### Provided records

◇ ◇ ◇

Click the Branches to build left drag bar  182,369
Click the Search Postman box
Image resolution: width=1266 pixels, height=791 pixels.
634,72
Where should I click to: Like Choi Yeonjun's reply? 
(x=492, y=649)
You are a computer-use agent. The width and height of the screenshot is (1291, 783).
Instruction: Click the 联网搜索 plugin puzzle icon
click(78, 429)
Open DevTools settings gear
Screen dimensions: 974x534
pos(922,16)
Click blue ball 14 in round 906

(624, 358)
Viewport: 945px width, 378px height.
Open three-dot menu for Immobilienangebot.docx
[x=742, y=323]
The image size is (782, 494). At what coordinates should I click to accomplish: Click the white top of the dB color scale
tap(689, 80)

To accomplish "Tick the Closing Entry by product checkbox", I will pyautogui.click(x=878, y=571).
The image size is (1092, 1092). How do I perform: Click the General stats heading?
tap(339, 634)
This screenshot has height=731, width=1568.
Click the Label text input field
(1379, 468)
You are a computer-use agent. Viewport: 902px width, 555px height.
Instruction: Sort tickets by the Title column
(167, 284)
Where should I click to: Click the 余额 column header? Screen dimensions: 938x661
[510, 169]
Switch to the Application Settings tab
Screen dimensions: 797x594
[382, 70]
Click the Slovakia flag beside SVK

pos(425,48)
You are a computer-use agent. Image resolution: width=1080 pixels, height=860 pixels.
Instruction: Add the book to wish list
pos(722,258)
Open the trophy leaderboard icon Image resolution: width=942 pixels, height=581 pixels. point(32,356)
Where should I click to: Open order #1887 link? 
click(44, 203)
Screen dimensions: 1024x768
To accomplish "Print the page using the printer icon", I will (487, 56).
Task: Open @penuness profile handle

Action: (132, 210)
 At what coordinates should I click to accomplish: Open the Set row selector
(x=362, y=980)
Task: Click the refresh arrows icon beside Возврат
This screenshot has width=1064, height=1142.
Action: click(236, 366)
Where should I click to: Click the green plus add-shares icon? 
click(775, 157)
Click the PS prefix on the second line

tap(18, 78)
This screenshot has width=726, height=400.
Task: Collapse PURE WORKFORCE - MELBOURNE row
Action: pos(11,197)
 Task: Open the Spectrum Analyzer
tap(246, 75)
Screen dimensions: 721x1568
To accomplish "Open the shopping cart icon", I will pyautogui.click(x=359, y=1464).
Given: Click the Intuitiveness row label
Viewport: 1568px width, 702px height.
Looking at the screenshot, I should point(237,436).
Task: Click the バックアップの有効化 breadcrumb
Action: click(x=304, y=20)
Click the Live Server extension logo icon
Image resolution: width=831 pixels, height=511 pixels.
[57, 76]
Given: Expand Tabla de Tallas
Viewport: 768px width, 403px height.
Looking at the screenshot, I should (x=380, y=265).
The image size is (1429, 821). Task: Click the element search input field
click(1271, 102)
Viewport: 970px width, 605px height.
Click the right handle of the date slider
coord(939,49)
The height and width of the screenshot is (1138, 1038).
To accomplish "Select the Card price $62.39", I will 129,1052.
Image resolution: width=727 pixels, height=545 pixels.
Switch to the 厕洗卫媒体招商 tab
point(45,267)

◇ ◇ ◇

After reading the listing, copy all of it out exactly.

Click the Branches to build left drag bar  182,369
Click the Search Postman box
Image resolution: width=1266 pixels, height=791 pixels.
634,72
Where should I click to: Like Choi Yeonjun's reply? 
(x=492, y=649)
You are a computer-use agent. The width and height of the screenshot is (1291, 783).
Instruction: Click the 联网搜索 plugin puzzle icon
click(78, 429)
Open DevTools settings gear
Screen dimensions: 974x534
pos(922,16)
Click blue ball 14 in round 906

(624, 358)
Viewport: 945px width, 378px height.
Open three-dot menu for Immobilienangebot.docx
[x=742, y=323]
The image size is (782, 494). At what coordinates should I click to accomplish: Click the white top of the dB color scale
tap(689, 80)

To accomplish "Tick the Closing Entry by product checkbox", I will pyautogui.click(x=878, y=571).
The image size is (1092, 1092). How do I perform: Click the General stats heading?
tap(339, 634)
This screenshot has height=731, width=1568.
Click the Label text input field
(1379, 468)
You are a computer-use agent. Viewport: 902px width, 555px height.
Instruction: Sort tickets by the Title column
(167, 284)
Where should I click to: Click the 余额 column header? Screen dimensions: 938x661
[510, 169]
Switch to the Application Settings tab
Screen dimensions: 797x594
[382, 70]
Click the Slovakia flag beside SVK

pos(425,48)
You are a computer-use agent. Image resolution: width=1080 pixels, height=860 pixels.
Instruction: Add the book to wish list
pos(722,258)
Open the trophy leaderboard icon Image resolution: width=942 pixels, height=581 pixels. point(32,356)
Where should I click to: Open order #1887 link? 
click(44, 203)
Screen dimensions: 1024x768
To accomplish "Print the page using the printer icon", I will (487, 56).
Task: Open @penuness profile handle

Action: (132, 210)
 At what coordinates should I click to accomplish: Open the Set row selector
(x=362, y=980)
Task: Click the refresh arrows icon beside Возврат
This screenshot has width=1064, height=1142.
Action: click(236, 366)
Where should I click to: Click the green plus add-shares icon? 
click(775, 157)
Click the PS prefix on the second line

tap(18, 78)
This screenshot has width=726, height=400.
Task: Collapse PURE WORKFORCE - MELBOURNE row
Action: pos(11,197)
 Task: Open the Spectrum Analyzer
tap(246, 75)
Screen dimensions: 721x1568
To accomplish "Open the shopping cart icon", I will pyautogui.click(x=359, y=1464).
Given: Click the Intuitiveness row label
Viewport: 1568px width, 702px height.
Looking at the screenshot, I should point(237,436).
Task: Click the バックアップの有効化 breadcrumb
Action: click(x=304, y=20)
Click the Live Server extension logo icon
Image resolution: width=831 pixels, height=511 pixels.
[57, 76]
Given: Expand Tabla de Tallas
Viewport: 768px width, 403px height.
Looking at the screenshot, I should (x=380, y=265).
The image size is (1429, 821). Task: Click the element search input field
click(1271, 102)
Viewport: 970px width, 605px height.
Click the right handle of the date slider
coord(939,49)
The height and width of the screenshot is (1138, 1038).
To accomplish "Select the Card price $62.39", I will 129,1052.
Image resolution: width=727 pixels, height=545 pixels.
Switch to the 厕洗卫媒体招商 tab
point(45,267)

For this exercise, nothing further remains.